Problem to solve>
If a line of the records contains the string "badge", copy it out.
[[ Available data open ]]
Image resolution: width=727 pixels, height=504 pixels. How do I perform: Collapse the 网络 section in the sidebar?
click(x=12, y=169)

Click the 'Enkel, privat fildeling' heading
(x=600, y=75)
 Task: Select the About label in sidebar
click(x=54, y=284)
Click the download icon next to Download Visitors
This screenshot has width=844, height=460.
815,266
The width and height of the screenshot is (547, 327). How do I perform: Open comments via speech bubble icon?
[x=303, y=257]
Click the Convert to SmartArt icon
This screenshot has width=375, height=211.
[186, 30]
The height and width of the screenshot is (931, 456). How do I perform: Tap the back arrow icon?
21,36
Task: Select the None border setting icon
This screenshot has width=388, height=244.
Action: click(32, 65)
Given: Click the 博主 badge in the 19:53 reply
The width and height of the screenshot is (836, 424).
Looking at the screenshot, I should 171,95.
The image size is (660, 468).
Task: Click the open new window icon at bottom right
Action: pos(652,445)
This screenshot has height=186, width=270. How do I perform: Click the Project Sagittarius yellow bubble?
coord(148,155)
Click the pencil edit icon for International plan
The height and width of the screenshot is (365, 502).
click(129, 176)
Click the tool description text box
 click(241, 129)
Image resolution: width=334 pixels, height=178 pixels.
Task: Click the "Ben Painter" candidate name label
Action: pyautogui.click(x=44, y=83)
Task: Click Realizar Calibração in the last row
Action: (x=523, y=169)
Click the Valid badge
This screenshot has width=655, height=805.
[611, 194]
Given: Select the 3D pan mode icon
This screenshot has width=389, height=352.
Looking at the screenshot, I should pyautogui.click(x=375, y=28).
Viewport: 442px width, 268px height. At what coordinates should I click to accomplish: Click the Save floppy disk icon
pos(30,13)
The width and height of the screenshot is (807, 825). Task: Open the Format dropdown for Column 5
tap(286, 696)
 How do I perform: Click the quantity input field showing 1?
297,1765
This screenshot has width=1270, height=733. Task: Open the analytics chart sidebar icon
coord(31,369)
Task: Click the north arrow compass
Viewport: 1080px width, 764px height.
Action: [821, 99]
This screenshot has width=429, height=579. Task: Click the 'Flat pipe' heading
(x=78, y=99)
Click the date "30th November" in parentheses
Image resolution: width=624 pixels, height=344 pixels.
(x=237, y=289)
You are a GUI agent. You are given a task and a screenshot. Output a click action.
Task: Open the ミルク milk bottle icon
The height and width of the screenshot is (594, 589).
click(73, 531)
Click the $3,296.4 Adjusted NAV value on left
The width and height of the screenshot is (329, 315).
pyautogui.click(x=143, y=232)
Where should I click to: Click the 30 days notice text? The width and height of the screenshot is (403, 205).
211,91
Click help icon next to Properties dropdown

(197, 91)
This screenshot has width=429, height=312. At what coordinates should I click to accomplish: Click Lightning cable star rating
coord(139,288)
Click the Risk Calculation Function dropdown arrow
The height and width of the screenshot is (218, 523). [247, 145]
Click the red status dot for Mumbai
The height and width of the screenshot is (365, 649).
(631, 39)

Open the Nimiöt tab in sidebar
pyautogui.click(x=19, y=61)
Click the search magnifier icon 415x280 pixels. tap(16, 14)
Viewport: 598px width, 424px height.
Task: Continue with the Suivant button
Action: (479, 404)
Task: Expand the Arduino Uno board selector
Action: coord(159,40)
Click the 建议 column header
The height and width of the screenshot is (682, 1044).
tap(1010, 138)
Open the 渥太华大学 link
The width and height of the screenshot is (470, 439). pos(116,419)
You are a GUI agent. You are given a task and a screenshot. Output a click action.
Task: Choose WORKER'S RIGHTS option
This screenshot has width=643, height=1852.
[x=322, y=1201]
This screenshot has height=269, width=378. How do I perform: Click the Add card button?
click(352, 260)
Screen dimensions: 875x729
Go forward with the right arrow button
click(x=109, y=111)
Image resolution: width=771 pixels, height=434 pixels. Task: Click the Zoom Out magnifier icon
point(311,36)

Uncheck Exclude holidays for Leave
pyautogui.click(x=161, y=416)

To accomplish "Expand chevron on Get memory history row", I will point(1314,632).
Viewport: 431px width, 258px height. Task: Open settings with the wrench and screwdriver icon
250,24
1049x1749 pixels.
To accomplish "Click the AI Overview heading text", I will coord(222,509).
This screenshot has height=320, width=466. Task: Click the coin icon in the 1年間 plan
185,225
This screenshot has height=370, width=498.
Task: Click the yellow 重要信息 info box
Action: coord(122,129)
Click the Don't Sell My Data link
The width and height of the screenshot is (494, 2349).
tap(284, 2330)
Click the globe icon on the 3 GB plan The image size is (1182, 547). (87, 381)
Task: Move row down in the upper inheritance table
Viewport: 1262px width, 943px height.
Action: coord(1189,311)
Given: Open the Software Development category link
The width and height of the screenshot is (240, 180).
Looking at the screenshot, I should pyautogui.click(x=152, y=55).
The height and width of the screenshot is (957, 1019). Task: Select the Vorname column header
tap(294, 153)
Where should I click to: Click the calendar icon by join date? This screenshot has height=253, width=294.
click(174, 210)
[[ Available data closed ]]
Exercise answer>
Given: Click the 博主 badge in the 19:53 reply
Click the Valid badge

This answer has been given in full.